Complétez ce qui suit |
1: Relevez toutes les provinces afghanes nommées dans le texte sur les combats en Afghanistan, en citant chacune une seule fois.
2: Poursuivez le texte sur les combats en Afghanistan après sa dernière phrase.

Sulaiman Shah, officier de l’armée, a dit à IRIN que les forces du gouvernement menaient « d’intenses combats » pour reprendre le district de Dashti Arche, dans la province de Kunduz, conquise par les Taliban au mois de juin.

« Les deux camps ont recours à des armes lourdes », a dit Haji Bashir, un notable local, à IRIN. « Deux obus de mortier ont atterri dans une maison, blessant trois enfants et une femme. »
 
Le nombre de victimes civiles a fortement augmenté cette année en Afghanistan, surtout ces deux derniers mois, car les Taliban ont repris des forces et tentent d’accroître leur emprise au-delà de leurs bastions ruraux du sud du pays.
 
Le bilan civil de cette année « devrait être égal ou supérieur aux chiffres record enregistrés en 2014 », peut-on lire dans un rapport de la Mission d’assistance des Nations Unies en Afghanistan, qui compte 1 592 morts et 3 329 blessés dans les six premiers mois de l’année. Ce rapport a été publié le 5 août, quelques jours avant que les Taliban lancent plusieurs assauts sur les provinces du Badakhshan, de Takhar et de Kunduz.

Lignes affichées |
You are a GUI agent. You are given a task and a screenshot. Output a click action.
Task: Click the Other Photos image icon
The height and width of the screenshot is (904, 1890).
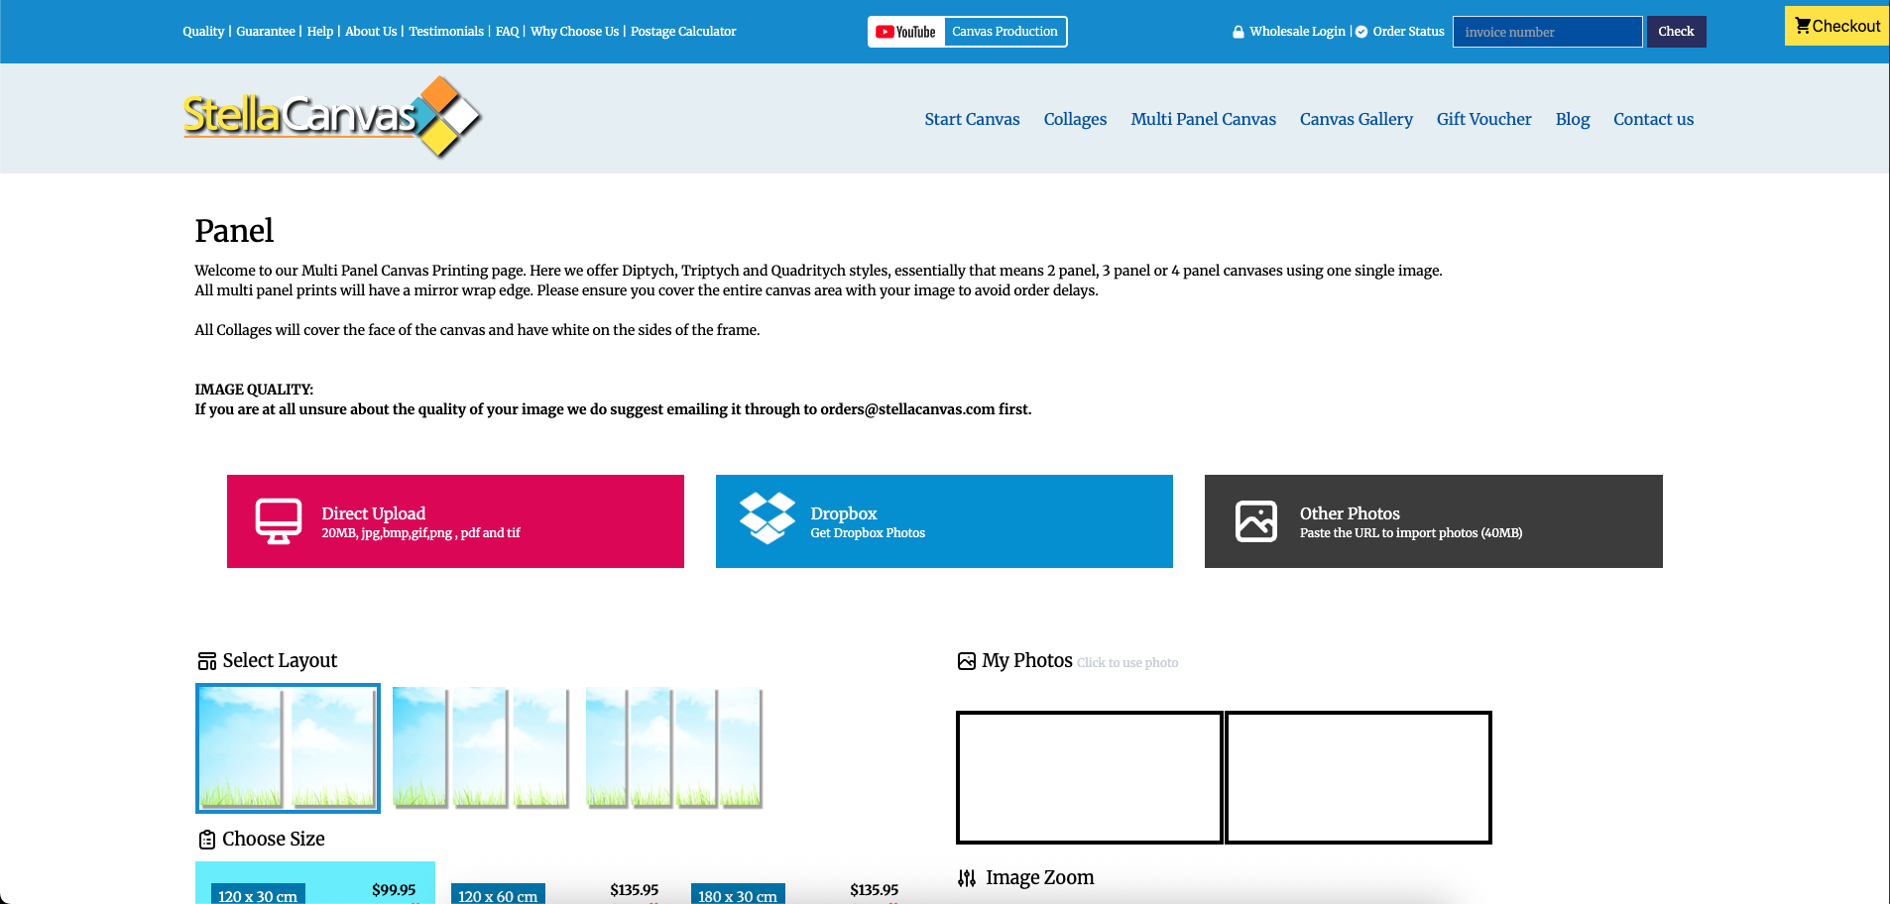1255,521
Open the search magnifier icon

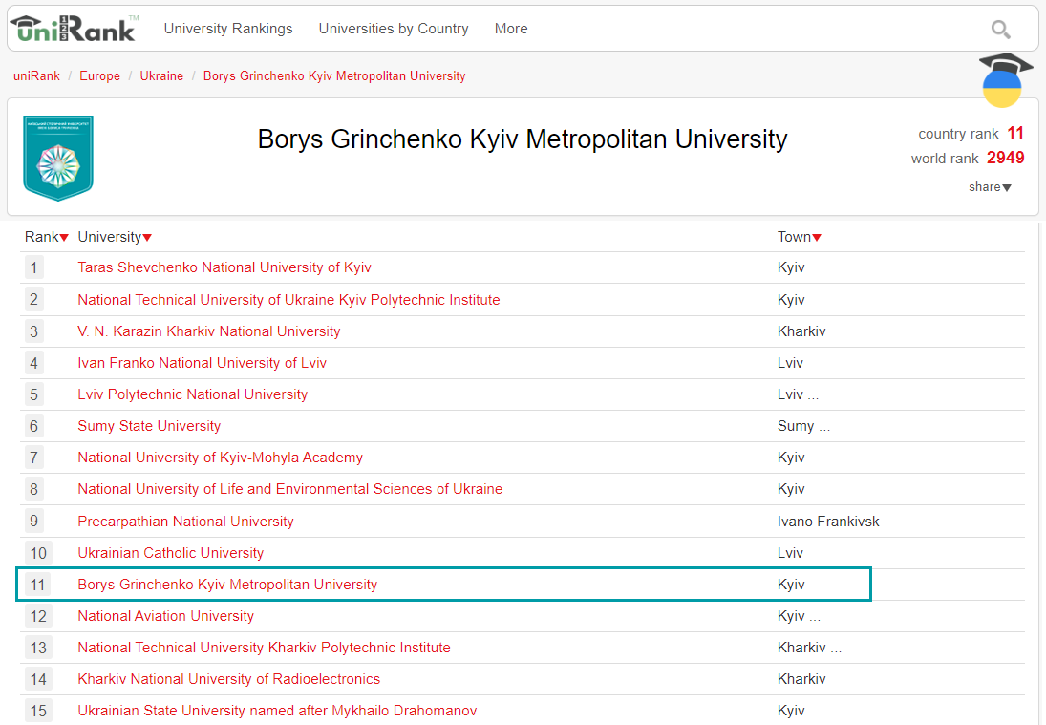click(x=1000, y=30)
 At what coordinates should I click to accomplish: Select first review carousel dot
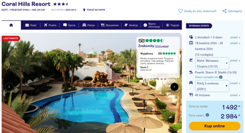[151, 79]
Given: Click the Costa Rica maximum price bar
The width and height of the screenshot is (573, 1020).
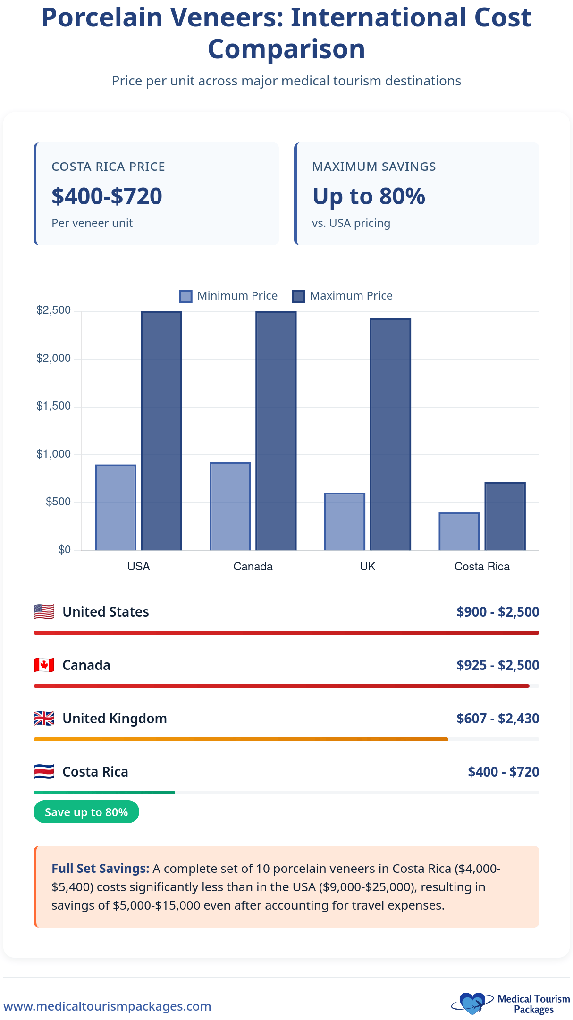Looking at the screenshot, I should 505,516.
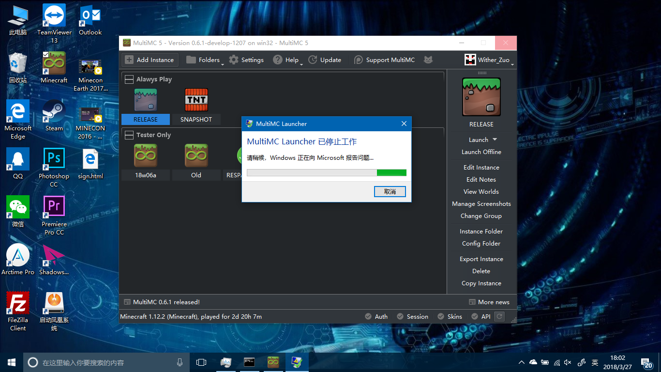Cancel the error reporting with 取消

[390, 191]
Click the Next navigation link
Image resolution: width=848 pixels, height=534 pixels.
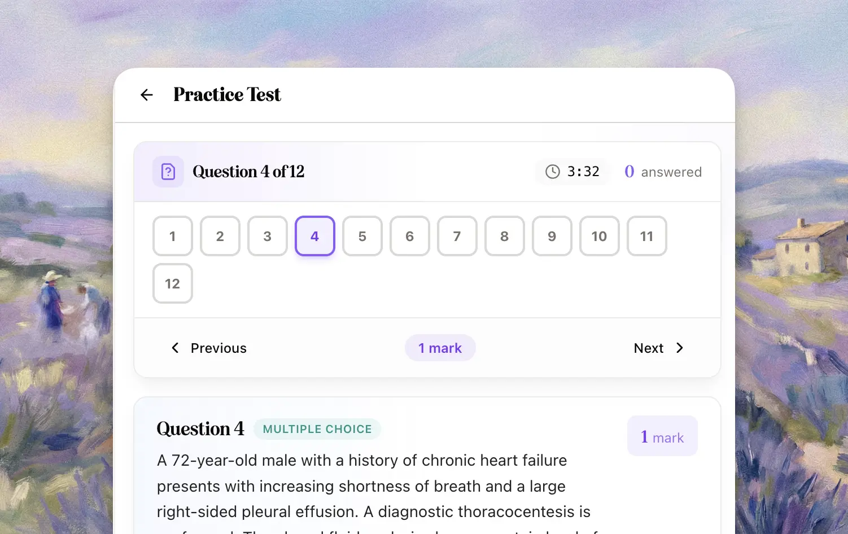coord(648,348)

Réponses aux exercices |
1: Kunduz, Badakhshan, Takhar

2:
 
On ignore le nombre de morts et de blessés dus aux récents affrontements dans le nord, mais un hôpital qui n’accepte que les victimes de la guerre du nord et du centre du pays a observé une hausse spectaculaire du nombre de patients pris en charge. L’hôpital de Kaboul, qui est dirigé par l’organisation humanitaire médicale italienne Emergency, a soigné 2 640 patients cette année jusqu’à début octobre. L’organisation n’en avait soigné que 2 402 sur toute l’année 2014, selon Lucca Radaelli, coordonnateur de programme pour Emergency.
 
Malgré l’augmentation des souffrances due à l’intensification du conflit dans le nord, les organisations humanitaires ont été contraintes d’interrompre ou de réduire leurs activités. Il leur est donc encore plus difficile d’apporter leur aide aux populations touchées par le séisme.

M. Nazari, le chef du conseil provincial du Badakhshan, a appelé à une action urgente.

« J’ai demandé aux conseils locaux de voir si nous pouvions apporter de l’aide par leur intermédiaire et le Croissant-Rouge afghan a pris la responsabilité de distribuer de l’aide », a-t-il dit à IRIN. « Nous voulons que le gouvernement agisse rapidement. Les gens, surtout les enfants, ont besoin d’aide. »

bs-ewb-jf/ag/ha-ld/amz 

(Avec l’aide d’Eleanor Weber-Ballard, édité par Jared Ferrie et Andrew Gully)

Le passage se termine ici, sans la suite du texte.